EXEC DBMS_CLOUD_AI.SET_PROFILE('DATA_ACCESS');
 

select ai how many customers;

NUM_CUSTOMERS
55500

select ai narrate what are the top 3 customers in San Francisco;

ORA-20000: Data access is disabled for SELECT AI.
ORA-06512: at "C##CLOUD$SERVICE.DBMS_CLOUD", line 2228
ORA-06512: at "C##CLOUD$SERVICE.DBMS_CLOUD_AI", line 13157
ORA-06512: at line 1 https://docs.oracle.com/error-help/db/ora-20000/
The stored procedure 'raise_application_error' was called which causes this error to be generated
Error at Line: 1 Column: 6

The following example shows the errors that are triggered when you try to generate synthetic data.

BEGIN
DBMS_CLOUD_AI.GENERATE_SYNTHETIC_DATA(
profile_name => 'DATA_ACCESS_SDG',
object_name => 'CUSTOMERS_NEW',
owner_name => 'ADB_USER,
record_count => 5
);
END;
/ 

ERROR at line 1:

ORA-20000: Data access is disabled for SELECT AI.
ORA-06512: at "C##CLOUD$SERVICE.DBMS_CLOUD", line 2228
ORA-06512: at "C##CLOUD$SERVICE.DBMS_CLOUD_AI", line 13401

ORA-06512: at line 2
Enabling Data Access

The following example shows enabling data access. Log in as an administrator and run the following procedure:

EXEC DBMS_CLOUD_AI.ENABLE_DATA_ACCESS;
 
PL/SQL procedure successfully completed.

Log in as database user, create and configure your AI profile.
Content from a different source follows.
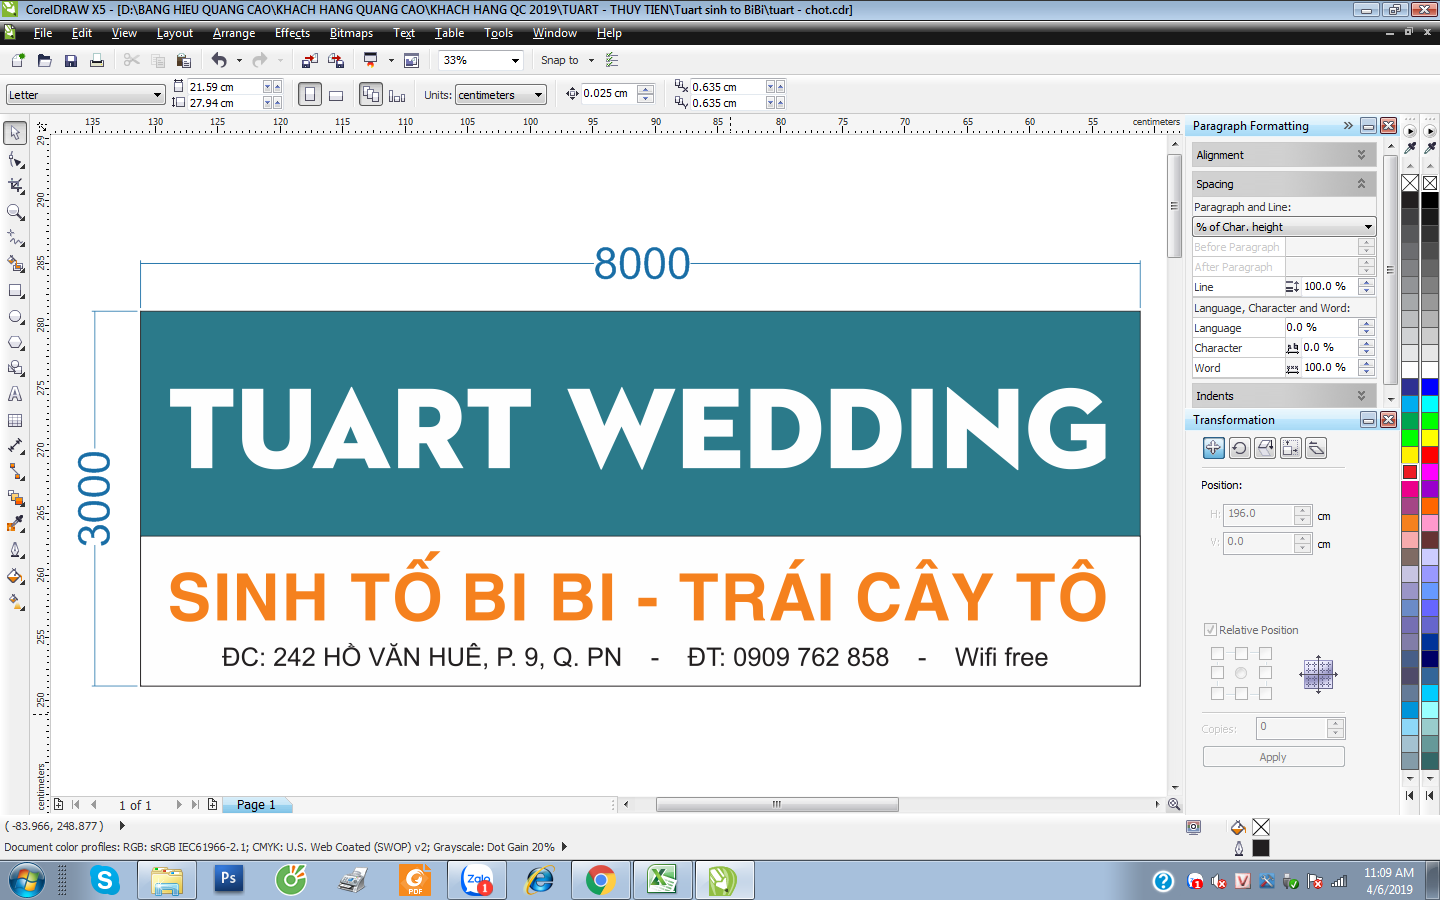Click the Apply button in Transformation
Viewport: 1440px width, 900px height.
1273,757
Review Use DBMS_CLOUD_AI to Configure AI Profiles to configure your AI profile.

BEGIN
  DBMS_CLOUD_AI.CREATE_PROFILE(
          profile_name =>'DATA_ACCESS_NEW',
          attributes   =>'{"provider": "openai",
            "credential_name": "OPENAI_CRED",
            "object_list": [{"owner":"SH"}]
          }');
   END;
   /

PL/SQL procedure successfully completed.

EXEC DBMS_CLOUD_AI.SET_PROFILE('DATA_ACCESS_NEW');

PL/SQL procedure successfully completed.


select ai how many customers;

NUM_CUSTOMERS
55500

select ai narrate what are the top 3 customers in San Francisco;

"RESPONSE"
"The top 3 customers in San Francisco are Cody Seto, Lauren Yaskovich, and Ian Mc"

The following example shows successful synthetic data generation after enabling data access.

BEGIN
DBMS_CLOUD_AI.GENERATE_SYNTHETIC_DATA(
profile_name => 'DATA_ACCESS_SDG',
object_name => 'CUSTOMERS_NEW',
owner_name => 'ADB_USER',
record_count => 5
);
END;
/ 

PL/SQL procedure successfully completed.